> _The request_
Pull out each line of the data below that contains the word "list".

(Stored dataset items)
################

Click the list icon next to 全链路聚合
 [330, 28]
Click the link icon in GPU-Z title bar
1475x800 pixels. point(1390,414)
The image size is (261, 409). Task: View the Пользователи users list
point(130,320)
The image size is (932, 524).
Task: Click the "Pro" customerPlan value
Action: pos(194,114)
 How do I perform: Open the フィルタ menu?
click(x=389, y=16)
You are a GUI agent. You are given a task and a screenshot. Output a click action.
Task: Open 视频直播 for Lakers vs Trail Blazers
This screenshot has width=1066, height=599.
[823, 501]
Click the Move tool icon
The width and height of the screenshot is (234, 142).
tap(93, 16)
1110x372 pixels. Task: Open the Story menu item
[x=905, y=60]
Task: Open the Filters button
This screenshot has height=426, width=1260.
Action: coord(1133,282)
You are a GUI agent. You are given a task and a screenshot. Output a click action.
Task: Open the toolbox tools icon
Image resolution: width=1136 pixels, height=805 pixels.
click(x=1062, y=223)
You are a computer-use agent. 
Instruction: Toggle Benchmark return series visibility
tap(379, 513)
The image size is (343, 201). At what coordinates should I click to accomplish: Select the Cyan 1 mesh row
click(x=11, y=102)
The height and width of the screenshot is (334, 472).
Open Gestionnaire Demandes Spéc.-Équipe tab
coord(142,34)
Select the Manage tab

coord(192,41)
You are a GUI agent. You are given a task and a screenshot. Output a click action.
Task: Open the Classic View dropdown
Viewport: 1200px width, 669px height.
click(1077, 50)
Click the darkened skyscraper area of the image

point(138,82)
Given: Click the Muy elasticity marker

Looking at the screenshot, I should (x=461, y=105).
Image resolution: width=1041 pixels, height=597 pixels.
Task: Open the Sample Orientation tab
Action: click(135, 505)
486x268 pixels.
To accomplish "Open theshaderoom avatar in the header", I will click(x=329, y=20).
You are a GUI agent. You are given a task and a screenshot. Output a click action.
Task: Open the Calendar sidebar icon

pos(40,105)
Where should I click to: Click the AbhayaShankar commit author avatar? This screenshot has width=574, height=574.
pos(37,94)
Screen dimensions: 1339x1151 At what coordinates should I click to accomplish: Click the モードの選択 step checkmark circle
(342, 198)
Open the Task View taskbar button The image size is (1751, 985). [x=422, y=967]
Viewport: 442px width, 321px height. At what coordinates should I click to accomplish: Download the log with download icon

################

> _Complete answer_
Click the list icon next to 全链路聚合
The image size is (261, 409). Task: View the Пользователи users list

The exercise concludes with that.